At its core, White House Down has the same values, the same vibes as those film. Our outcast hero, John Cale (Channing Tatum) is a college dropout who has a daughter, Emily (Joey King), with his ex-wife. Incessantly forgetting her school functions, like her talent show, Cale attempts to make up for it when he takes the government obsessed girl to the White House with him where he is interviewing for a position with the Secret Service. After a poor interview, the Cale’s go on a White House tour they’re sure to never forget. After the grounds are over taken by a group of America terrorists with the help of an inside man, the tour group is held hostage while the search for the President (Jamie Foxx) proves more difficult than expected, with Cale being the main cause of their problems in finding the Commander in Chief.
Director Roland Emmerich isn’t really covering any new ground with his latest film. It is all stuff we have seen before from him in things like Independence Day (which even gets referenced here) and The Patriot.

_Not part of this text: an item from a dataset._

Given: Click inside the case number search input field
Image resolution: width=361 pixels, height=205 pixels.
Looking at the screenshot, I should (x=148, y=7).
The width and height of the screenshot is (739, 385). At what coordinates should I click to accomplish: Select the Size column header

But even more so, White House Down is more of the same from many films we have seen before. The unoriginality in the film is unapologetic, and thank goodness because it rips off a laundry list of films including Air Force One and the aforementioned The Rock and especially Die Hard. From start to finish the film is predictable and at time ridiculous in its great feats of action, and boneheaded character decision making. Usually this would be enough to declare a film DOA, dead on arrival. But Emmerich somehow handles it with a Midas touch, no doubt with help from his cast.
Tatum and Foxx have great chemistry as the main tandem going up against the terrorists, but the rest of the cast raise the film up as well. With a great supporting roll call of Maggie Gyllenhaal, Richard Jenkins, Jason Clarke, and James Woods, Emmerich manages to hit just about every predictable moment right. Although full of the questionable CGI I mentioned before, the action scenes become compelling and entertaining from the sympathetic performances from the leads. But what makes the film so fun is its sense of humor. Emmerich never takes the proceedings too seriously, allowing room for witty one liners and wonderful character interchanges. Who knew the tour guide (Nicolas Wright) could be such a fun character!?

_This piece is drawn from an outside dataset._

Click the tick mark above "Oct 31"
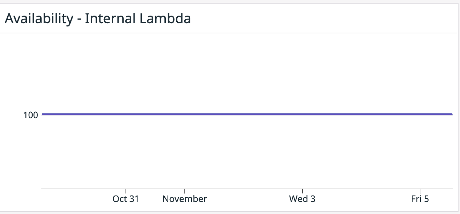The image size is (460, 214). [x=126, y=191]
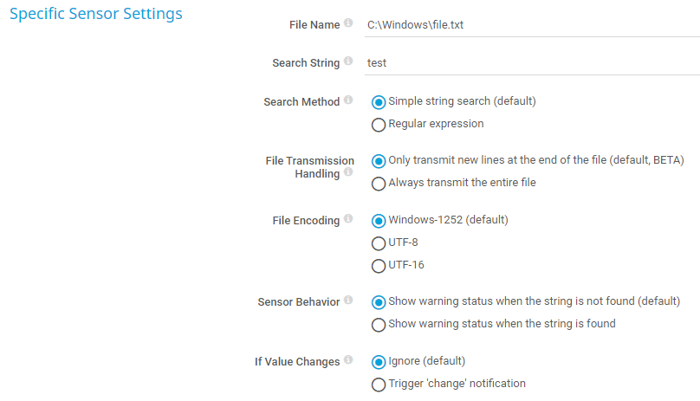700x401 pixels.
Task: Select Ignore for value changes
Action: click(x=379, y=362)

White House Down does what so many other blockbusters in this day and age fail to do: have fun. So unoriginal I could predict each and every step of the formula, though I was disappointed when Jamie Foxx as president didn’t, at the end of the film, shout out to the terrorists “Get off my lawn!” in a mixed tribute to the classic line from Harrison Ford in Air Force One and Clint Eastwood in Gran Torino. But rarely have I ever seen this type of film delivered as assuredly and in such an entertaining manner. Not high brow cinema, and its rote story will not likely please cinema “die hards”, oddly enough. But in terms of bang for your buck, this has to be the most fun I’ve had in a theater all year.